— REQUIRED WORK —
Format the data between the line holding "Task: Click the" and the line holding "Click the green", inclusive, as a JSON list of strings with one string per line and blank lines left out.

— RECORDS TO PROCESS —
# # # # #

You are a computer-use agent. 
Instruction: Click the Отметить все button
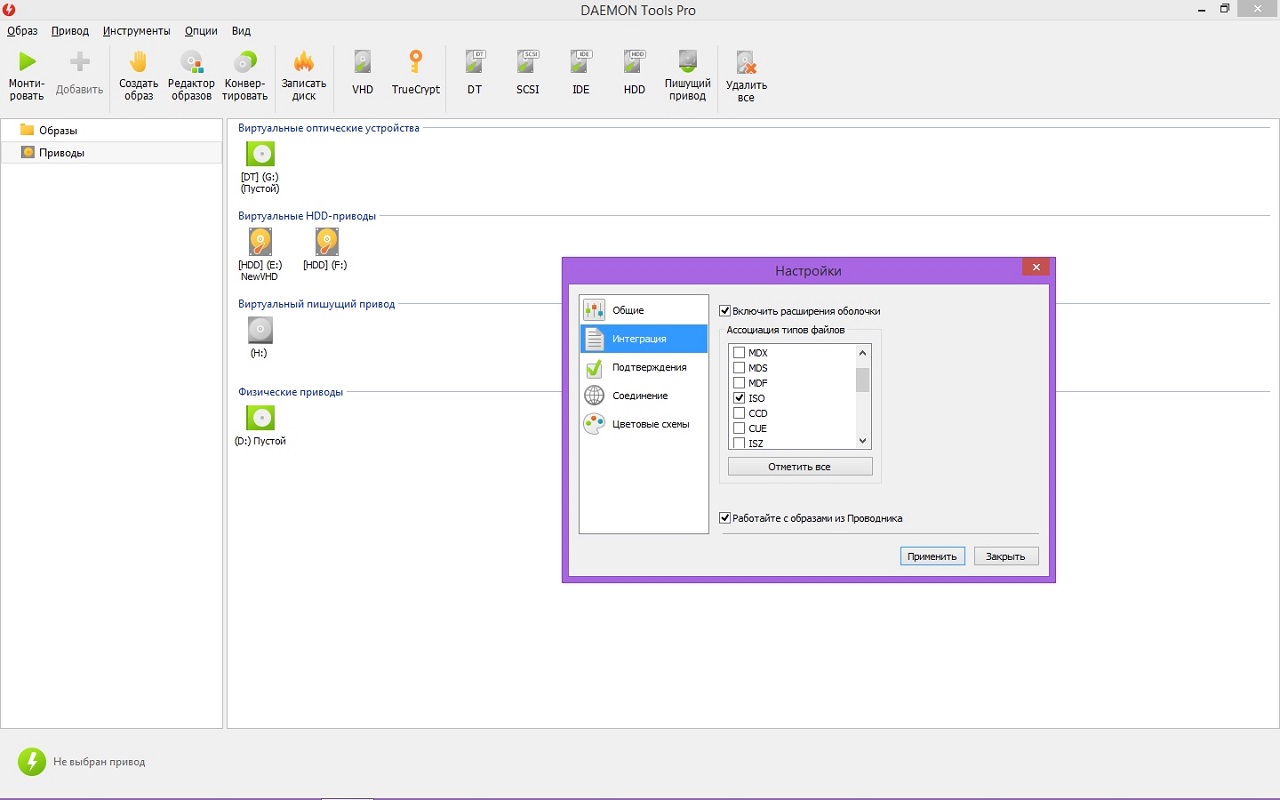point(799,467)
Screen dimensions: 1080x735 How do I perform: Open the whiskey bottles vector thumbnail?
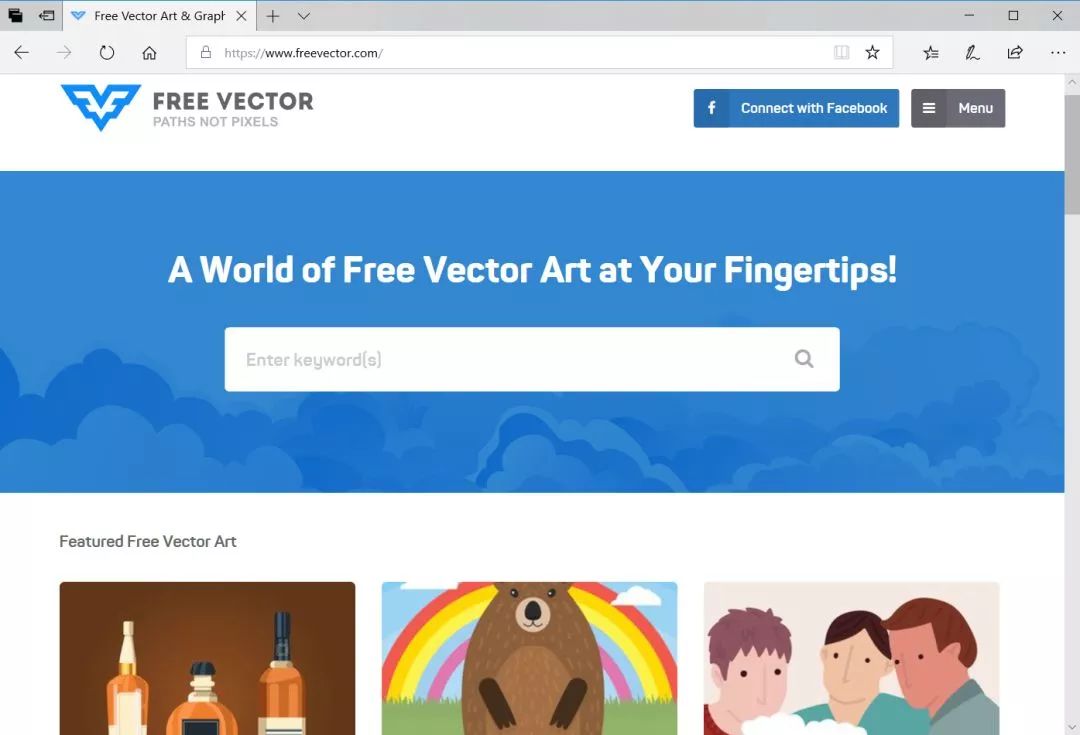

# # # # #

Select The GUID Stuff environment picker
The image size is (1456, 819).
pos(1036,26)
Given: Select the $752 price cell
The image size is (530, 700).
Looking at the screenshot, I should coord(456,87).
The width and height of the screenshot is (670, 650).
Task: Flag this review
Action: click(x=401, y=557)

# # # # #

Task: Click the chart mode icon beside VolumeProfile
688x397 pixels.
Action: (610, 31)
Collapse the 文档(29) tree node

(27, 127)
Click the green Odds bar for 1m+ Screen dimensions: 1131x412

# # # # #

— SOLUTION TO THIS EXERCISE —
[
  "Task: Click the chart mode icon beside VolumeProfile",
  "688x397 pixels.",
  "Action: (610, 31)",
  "Collapse the 文档(29) tree node",
  "(27, 127)",
  "Click the green Odds bar for 1m+ Screen dimensions: 1131x412"
]